[Data excerpts]
════════

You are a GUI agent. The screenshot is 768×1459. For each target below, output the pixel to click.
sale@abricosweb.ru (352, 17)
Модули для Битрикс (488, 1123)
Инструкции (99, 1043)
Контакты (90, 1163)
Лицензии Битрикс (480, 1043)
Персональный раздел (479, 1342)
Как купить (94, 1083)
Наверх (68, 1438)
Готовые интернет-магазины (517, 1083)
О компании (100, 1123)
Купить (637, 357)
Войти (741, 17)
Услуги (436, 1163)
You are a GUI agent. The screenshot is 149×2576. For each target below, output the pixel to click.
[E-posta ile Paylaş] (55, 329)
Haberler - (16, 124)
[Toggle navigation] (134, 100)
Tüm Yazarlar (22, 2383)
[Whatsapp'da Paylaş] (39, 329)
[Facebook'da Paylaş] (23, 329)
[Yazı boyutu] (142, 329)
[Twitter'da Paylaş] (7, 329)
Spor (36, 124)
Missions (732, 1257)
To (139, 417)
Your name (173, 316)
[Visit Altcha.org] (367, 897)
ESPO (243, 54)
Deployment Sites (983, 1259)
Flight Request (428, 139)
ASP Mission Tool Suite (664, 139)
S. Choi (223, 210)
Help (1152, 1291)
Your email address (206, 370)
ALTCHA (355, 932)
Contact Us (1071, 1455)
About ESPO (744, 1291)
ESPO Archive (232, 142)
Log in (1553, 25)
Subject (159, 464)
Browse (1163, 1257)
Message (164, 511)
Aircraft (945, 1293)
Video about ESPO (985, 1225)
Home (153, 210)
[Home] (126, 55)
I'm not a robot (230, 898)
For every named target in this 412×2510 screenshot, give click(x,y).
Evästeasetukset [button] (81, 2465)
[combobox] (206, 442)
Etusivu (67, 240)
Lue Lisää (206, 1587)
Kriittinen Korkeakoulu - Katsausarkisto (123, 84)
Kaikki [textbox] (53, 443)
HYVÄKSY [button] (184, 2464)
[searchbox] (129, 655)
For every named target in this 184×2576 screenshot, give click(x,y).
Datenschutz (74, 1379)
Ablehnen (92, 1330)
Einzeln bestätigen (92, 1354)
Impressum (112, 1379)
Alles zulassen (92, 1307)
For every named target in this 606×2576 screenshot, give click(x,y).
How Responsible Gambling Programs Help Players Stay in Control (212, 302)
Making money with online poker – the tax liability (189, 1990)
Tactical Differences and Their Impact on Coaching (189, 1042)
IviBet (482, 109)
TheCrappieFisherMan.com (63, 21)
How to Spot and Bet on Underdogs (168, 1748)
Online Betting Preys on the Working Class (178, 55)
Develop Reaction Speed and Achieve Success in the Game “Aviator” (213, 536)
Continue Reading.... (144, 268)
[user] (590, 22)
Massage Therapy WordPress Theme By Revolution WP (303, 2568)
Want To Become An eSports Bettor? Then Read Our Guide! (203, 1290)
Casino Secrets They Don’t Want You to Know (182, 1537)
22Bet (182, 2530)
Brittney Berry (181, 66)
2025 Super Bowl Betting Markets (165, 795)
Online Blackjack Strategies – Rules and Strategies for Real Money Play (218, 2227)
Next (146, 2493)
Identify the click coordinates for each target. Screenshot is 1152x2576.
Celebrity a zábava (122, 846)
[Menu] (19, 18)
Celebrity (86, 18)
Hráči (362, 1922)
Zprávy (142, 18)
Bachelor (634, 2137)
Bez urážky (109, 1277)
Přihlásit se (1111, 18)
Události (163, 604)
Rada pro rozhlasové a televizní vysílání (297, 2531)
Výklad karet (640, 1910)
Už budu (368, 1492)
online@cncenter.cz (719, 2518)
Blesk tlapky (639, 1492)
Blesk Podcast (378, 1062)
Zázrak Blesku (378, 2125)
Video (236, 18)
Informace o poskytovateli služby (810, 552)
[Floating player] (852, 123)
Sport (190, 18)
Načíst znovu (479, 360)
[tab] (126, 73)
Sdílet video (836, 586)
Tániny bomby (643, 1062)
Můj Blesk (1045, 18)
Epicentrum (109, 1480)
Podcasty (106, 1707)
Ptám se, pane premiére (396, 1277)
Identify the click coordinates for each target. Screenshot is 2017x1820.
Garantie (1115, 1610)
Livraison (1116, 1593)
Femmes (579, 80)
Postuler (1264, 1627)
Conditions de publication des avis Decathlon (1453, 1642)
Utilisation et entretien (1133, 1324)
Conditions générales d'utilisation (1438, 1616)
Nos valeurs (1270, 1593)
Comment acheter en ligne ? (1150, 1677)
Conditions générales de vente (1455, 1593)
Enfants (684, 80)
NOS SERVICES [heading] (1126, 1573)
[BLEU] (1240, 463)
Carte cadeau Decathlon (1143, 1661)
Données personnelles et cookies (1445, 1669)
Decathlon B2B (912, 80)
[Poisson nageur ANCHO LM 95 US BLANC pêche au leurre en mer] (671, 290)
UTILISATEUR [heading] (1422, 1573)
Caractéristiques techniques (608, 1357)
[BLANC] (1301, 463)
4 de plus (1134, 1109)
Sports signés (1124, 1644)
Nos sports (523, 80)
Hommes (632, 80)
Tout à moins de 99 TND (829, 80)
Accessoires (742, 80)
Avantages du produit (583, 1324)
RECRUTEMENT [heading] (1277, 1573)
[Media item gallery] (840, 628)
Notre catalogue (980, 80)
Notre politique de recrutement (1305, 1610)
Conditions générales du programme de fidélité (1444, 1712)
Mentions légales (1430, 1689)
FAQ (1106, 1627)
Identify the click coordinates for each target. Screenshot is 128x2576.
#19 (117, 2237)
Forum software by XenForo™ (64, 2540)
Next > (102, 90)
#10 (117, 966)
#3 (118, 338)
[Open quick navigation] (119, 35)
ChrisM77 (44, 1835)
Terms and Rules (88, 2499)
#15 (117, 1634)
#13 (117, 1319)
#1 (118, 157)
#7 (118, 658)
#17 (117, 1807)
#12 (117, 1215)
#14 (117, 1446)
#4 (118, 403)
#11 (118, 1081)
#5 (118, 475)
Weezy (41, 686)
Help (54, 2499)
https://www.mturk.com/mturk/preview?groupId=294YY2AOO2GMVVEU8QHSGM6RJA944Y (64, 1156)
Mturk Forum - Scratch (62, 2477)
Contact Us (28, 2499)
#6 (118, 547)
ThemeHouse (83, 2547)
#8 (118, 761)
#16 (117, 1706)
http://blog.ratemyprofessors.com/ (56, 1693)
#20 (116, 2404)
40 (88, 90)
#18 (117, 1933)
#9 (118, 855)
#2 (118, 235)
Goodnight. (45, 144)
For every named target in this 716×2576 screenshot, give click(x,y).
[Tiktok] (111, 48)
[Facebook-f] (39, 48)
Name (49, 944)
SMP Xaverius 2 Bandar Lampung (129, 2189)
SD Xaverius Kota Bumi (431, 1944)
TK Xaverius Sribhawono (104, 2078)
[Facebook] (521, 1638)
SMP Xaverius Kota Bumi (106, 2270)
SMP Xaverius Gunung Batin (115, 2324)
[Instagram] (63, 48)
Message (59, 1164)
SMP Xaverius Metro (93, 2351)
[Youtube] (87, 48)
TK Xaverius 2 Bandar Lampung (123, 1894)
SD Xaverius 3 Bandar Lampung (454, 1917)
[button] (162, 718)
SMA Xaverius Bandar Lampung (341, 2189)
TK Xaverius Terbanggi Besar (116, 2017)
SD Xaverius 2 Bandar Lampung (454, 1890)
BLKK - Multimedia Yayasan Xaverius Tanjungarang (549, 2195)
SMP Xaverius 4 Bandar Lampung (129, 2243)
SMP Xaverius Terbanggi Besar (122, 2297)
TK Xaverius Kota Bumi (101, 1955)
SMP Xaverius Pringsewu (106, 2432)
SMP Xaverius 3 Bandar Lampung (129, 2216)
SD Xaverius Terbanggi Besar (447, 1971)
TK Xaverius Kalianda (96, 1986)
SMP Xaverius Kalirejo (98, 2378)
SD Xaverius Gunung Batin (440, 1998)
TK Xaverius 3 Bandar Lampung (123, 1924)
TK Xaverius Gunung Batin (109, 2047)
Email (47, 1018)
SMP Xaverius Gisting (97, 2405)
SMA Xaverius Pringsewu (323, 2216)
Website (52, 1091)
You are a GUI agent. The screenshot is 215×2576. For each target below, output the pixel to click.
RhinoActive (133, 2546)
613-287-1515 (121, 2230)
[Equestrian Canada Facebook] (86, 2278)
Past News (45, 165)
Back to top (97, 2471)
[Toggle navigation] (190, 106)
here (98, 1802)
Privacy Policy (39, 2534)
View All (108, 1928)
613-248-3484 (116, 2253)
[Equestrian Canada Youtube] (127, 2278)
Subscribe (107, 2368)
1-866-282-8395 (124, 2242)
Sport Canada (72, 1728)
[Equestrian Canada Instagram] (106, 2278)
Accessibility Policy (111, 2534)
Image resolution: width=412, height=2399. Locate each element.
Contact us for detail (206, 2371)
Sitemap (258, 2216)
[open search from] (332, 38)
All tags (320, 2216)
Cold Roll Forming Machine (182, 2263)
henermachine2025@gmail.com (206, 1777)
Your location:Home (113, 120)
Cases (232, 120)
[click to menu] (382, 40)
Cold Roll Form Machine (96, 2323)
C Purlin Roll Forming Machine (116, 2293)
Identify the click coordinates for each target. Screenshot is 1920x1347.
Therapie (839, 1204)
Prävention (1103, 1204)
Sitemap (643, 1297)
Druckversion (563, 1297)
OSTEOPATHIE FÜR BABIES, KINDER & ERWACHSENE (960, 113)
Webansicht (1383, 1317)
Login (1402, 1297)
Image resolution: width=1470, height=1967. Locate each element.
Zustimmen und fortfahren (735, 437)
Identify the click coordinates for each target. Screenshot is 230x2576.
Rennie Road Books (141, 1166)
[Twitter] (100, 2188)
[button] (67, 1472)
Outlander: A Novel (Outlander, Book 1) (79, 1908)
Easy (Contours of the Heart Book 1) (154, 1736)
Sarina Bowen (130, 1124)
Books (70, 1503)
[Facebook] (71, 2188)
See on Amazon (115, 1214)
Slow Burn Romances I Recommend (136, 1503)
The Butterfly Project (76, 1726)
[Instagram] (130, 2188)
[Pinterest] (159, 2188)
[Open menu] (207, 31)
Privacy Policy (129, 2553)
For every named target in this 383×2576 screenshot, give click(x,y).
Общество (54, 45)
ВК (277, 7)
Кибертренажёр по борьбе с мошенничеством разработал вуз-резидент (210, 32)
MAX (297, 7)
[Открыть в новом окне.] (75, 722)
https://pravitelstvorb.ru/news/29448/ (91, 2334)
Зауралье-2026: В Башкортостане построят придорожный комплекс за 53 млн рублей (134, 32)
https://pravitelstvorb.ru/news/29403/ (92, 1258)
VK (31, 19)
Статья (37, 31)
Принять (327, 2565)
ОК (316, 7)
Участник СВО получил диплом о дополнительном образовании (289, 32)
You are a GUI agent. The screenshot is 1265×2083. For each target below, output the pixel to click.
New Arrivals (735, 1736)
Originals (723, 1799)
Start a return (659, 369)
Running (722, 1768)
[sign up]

════════

▸ **Required action**:
Look over the entries for "Битрикс", then copy every line that includes that string.

▸ **Solution for this problem**:
Модули для Битрикс (488, 1123)
Лицензии Битрикс (480, 1043)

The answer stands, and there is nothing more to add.